Directions for this task:
Please recast the lines of the records as a JSON list of strings, with one string per line and blank lines omitted. Start at the line containing "You are a GUI" and end at the line containing "point(544,376)", including both.

Excerpted data:
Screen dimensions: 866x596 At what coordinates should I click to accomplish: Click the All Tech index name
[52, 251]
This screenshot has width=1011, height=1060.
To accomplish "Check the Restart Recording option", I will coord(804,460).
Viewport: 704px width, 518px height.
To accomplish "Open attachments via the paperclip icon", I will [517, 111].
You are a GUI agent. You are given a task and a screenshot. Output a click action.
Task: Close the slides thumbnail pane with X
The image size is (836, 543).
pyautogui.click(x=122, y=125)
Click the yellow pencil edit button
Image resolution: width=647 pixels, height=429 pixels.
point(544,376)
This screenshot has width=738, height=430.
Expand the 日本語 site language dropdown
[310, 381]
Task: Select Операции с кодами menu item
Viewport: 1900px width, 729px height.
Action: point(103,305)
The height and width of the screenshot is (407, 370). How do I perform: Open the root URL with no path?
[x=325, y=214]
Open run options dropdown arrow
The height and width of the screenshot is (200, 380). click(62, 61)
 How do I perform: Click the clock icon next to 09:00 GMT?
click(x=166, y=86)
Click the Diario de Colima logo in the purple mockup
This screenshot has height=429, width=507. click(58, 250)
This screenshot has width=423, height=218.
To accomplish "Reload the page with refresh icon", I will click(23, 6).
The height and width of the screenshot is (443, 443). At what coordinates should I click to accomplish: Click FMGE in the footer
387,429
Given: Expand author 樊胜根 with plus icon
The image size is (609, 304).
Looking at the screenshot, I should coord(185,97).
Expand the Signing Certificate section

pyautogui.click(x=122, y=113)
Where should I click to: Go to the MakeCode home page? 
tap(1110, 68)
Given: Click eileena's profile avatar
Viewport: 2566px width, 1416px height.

Final answer:
[
  "You are a GUI agent. You are given a task and a screenshot. Output a click action.",
  "Task: Close the slides thumbnail pane with X",
  "The image size is (836, 543).",
  "pyautogui.click(x=122, y=125)",
  "Click the yellow pencil edit button",
  "Image resolution: width=647 pixels, height=429 pixels.",
  "point(544,376)"
]